WHAT IS REQUIRED ▸ For every line in the records below that contains the word "Click", add one to a count, and report only that count.

PROVIDED INFORMATION ▸
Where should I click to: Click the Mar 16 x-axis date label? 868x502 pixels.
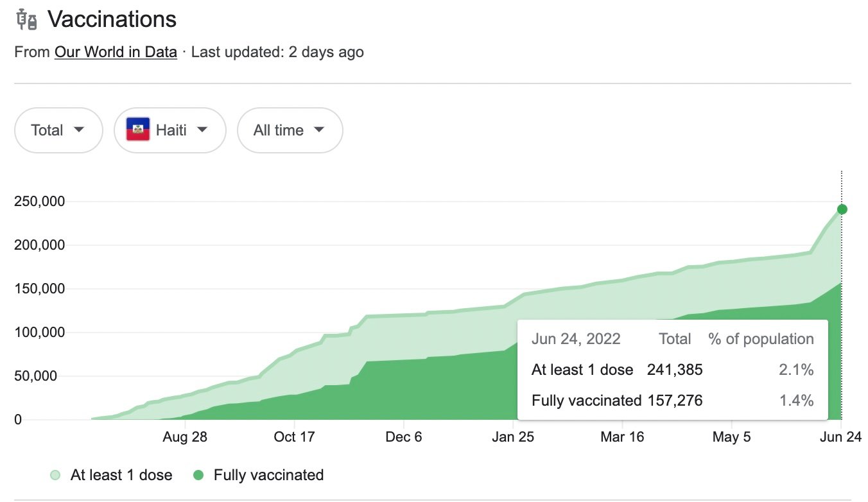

---

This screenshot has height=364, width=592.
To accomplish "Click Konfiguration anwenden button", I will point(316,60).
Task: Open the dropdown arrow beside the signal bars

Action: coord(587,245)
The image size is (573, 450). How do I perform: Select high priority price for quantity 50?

RESULT FOR THIS TASK ▸ 2